Without altering a single character, set down all of the data below.

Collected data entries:

━━━━━━━━━━━━━━━━

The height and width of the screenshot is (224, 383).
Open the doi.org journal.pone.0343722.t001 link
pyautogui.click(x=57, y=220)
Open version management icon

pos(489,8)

━━━━━━━━━━━━━━━━

:: Answer space ::
The height and width of the screenshot is (224, 383).
Open the doi.org journal.pone.0343722.t001 link
pyautogui.click(x=57, y=220)
Open version management icon

pos(489,8)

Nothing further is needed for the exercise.